ATIVIDADE 1: No texto sobre crenças e cognições de dor, reescreva de forma mais curta o parágrafo que começa com “Cognições negativas sobre a dor têm demonstrado”, preservando seus fatos principais.
ATIVIDADE 2: Retome o texto sobre crenças e cognições de dor, dando continuidade a partir da última frase apresentada.

TEXTO FORNECIDO:
• • • •

Dito isso, vamos às fake news veiculadas na tal campanha; especificamente, as cognições e crenças sobre a dor. (Para encurtar espaço, doravante, ao falar em “dor”, subentenda-se dor crônica e os sintomas que a acompanham, como fadiga, sono ruim, humor prejudicado etc.)
Efeitos de Cognições e Crenças
Crenças e cognições de dor desempenham um papel importante no ajuste à dor. Certas cognições negativas e crenças negativas sobre a dor estão relacionadas a um pior funcionamento psicossocial e menor nível de atividade entre os pacientes com dor.
De outro lado, mudanças nas crenças negativas relacionadas à dor estão correlacionadas com a melhora nos sintomas depressivos e no funcionamento físico, bem como com a diminuição das visitas médicas relacionadas à dor.
Dor e Cognições
A dor é um fenômeno perceptivo subjetivo envolvendo o processamento cognitivo, e não um fenômeno puramente sensorial. Ora, cognitivo tem a ver cognição.
E o que é isso?
- A cognição é como a mente percebe, lembra e pensa. Ela é composta por elementos críticos, como atenção, percepção, memória, habilidades motoras, funcionamento executivo e habilidades verbais e de linguagem.1[Internet] Link.springer.com. Acesse o link.
- A cognição envolve a aquisição, processamento, armazenamento e recuperação de informações pelo cérebro.2[Internet] Onlinelibrary.wiley.com. Acesse o link.
- A cognição é um componente vital da percepção subjetiva da dor que requer avaliação cognitiva, aprendizado, recordação de experiências passadas e tomada de decisão ativa.3[PDF] Researchgate.net. Acesse o link.
As cognições têm sido definidas como autoafirmações que são “respostas específicas a um evento ambiental”.4[Internet] Link.springer.com. Acesse o link. Cognições “tóxicas” são, por exemplo: “A dor crônica se resolve com medicamentos”; “Um surto de dor não tem como prevenir”; “Ninguém consegue explicar a dor. Nem a própria, nem a do outro.”
Cognições negativas sobre a dor têm demonstrado repetidamente prever dor, incapacidade e angústia entre pacientes com dor crônica.5[Internet] Psycnet.apa.org. Acesse o link. Além disso, essas cognições também foram associadas ao maior uso de recursos de saúde e maior uso de analgésicos. Por exemplo: “Eu já consultei ‘n’ médicos e nada”; “Sempre temos a cirurgia para reparar qualquer dano no organismo”; “No meu caso, remédios já pararam a dor”.

• • • •

INFORMAÇÕES FORNECIDAS:

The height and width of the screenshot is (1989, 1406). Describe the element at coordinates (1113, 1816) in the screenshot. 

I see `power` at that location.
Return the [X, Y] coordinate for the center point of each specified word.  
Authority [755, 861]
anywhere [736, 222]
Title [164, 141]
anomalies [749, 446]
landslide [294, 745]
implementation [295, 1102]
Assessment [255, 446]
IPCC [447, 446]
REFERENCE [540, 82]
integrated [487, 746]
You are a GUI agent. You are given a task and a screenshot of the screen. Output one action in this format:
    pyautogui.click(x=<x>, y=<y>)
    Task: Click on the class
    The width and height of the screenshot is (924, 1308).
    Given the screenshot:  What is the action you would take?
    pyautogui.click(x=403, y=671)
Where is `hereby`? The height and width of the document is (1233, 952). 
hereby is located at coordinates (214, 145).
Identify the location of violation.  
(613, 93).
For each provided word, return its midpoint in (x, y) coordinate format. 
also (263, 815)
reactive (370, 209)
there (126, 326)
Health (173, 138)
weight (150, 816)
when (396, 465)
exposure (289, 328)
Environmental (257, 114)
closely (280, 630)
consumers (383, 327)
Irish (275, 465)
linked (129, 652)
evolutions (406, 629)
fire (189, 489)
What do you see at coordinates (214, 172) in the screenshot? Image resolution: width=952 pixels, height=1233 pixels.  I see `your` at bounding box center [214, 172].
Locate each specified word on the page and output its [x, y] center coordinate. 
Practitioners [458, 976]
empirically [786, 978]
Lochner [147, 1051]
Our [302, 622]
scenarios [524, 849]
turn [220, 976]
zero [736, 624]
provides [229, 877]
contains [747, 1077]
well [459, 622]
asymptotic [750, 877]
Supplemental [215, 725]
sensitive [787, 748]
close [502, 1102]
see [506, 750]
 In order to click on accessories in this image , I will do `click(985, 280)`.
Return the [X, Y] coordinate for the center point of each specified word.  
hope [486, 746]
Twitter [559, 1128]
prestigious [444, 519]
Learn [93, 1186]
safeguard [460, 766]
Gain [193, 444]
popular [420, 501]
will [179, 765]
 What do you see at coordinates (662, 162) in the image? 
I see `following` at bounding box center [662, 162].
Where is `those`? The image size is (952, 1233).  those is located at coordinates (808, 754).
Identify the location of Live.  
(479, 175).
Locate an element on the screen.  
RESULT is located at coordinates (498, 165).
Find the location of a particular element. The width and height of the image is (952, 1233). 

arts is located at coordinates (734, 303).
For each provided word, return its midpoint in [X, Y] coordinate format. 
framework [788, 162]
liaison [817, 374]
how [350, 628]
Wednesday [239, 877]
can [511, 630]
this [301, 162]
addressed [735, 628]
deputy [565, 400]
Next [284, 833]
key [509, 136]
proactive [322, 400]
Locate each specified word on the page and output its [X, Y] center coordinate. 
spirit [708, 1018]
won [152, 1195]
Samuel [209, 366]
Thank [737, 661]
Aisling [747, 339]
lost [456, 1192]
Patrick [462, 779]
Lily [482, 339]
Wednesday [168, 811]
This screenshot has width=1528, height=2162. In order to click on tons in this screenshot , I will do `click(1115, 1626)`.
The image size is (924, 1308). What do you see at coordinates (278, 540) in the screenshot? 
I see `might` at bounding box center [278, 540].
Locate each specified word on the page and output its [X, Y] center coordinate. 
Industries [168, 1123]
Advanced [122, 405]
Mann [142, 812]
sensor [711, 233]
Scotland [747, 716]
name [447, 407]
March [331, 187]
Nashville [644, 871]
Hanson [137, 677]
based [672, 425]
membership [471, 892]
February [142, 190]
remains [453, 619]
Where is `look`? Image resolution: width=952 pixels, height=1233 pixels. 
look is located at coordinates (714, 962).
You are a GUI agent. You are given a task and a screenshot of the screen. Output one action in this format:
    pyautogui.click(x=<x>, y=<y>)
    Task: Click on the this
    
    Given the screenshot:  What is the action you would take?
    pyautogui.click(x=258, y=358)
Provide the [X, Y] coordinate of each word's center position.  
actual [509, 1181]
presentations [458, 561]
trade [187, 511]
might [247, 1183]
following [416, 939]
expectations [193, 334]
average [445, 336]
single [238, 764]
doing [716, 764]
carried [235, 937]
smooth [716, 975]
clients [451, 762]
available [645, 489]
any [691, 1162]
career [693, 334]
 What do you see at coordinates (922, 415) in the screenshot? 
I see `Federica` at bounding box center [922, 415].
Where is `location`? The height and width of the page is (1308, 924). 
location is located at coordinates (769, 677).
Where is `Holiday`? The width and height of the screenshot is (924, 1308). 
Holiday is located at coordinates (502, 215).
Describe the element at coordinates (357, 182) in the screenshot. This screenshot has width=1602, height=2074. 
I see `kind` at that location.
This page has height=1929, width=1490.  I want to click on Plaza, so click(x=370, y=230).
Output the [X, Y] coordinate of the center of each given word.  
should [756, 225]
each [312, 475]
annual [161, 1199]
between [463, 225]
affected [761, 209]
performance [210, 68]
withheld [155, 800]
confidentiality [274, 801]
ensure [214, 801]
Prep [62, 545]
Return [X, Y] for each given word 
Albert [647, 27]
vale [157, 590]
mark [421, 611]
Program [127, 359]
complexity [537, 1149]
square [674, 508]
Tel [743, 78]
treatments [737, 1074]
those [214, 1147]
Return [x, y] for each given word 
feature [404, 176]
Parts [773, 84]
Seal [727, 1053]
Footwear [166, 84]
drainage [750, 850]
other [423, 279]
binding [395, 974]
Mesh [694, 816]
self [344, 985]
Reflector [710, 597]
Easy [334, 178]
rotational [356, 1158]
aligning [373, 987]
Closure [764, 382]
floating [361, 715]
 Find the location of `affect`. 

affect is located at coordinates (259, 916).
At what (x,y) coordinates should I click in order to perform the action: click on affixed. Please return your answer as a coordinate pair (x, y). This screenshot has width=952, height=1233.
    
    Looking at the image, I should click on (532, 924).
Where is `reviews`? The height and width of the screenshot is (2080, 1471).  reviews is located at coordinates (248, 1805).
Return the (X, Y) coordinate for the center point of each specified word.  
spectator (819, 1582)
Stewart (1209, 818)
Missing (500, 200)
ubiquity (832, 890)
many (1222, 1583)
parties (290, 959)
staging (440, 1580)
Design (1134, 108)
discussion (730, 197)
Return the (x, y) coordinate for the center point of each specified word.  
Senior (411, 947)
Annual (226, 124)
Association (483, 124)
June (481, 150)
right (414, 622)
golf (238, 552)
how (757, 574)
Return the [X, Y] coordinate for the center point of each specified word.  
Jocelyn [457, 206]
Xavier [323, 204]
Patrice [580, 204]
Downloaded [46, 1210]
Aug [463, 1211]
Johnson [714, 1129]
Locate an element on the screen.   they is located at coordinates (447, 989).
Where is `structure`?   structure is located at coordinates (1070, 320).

• • • •

RESPOSTA 1: Cognições negativas sobre a dor preveem repetidamente dor, incapacidade e angústia em pacientes com dor crônica e estão associadas a maior uso de recursos de saúde e de analgésicos. Exemplos: “Eu já consultei ‘n’ médicos e nada”; “Sempre temos a cirurgia para reparar qualquer dano no organismo”; “No meu caso, remédios já pararam a dor”.

RESPOSTA 2:
Dor e Crenças
Uma crença é uma ideia que consideramos correta. É uma aceitação de que algo existe ou é verdadeiro, haja ou não prova ou evidência. Dito de forma mais erudita, crenças são noções preexistentes sobre a natureza da realidade que moldam nossas percepções de nós mesmos e de nosso ambiente.6[Internet] Books.google.com.br. Acesse o link. As crenças de dor ajudam a obter uma compreensão estável dos eventos passados, presentes ou futuros. Por exemplo: “A medicina não resolve a dor persistente porque os médicos só querem ganhar dinheiro”. “Eu nunca vou melhorar porque o meu problema de saúde é complexo demais.”
Contribuem à formação das crenças sobre a dor em geral ou crônica:7[Internet] Sciencedirect.com. Acesse o link.
- Nossas experiências anteriores diretas (sentidas) relacionadas à dor e sintomas coadjuvantes.
- Observações de outras pessoas com sintomas semelhantes.
- Informações que aprendemos sobre à dor de fontes como a mídia e médicos.
- Nossa própria natureza, personalidade, maneira de ser etc.
Uma meta-análise de 11 pesquisas mostrou diferenças nas estratégias de enfrentamento da dor crônica, percepções da doença, autoeficácia, crenças de evitação do medo, e atitudes perante a dor em diferentes populações devido a discrepâncias raciais, étnicas e culturais.8[PDF] Painphysicianjournal.com. Acesse o link. Em geral, quanto mais pessimistas as cognições e crenças sobre a dor, pior o comportamento dessas variáveis.
Em suma…
Uma redução das respostas desadaptativas à dor é crucial no ajuste à dor crônica. A única forma de se conseguir isso é eliminando os pensamentos tóxicos sobre a dor – leia-se cognições e crenças negativas ou equivocadas – antes que eles contaminem mente e corpo em definitivo, tornando a possibilidade de conseguir alívio e qualidade de vida, muito mais remota.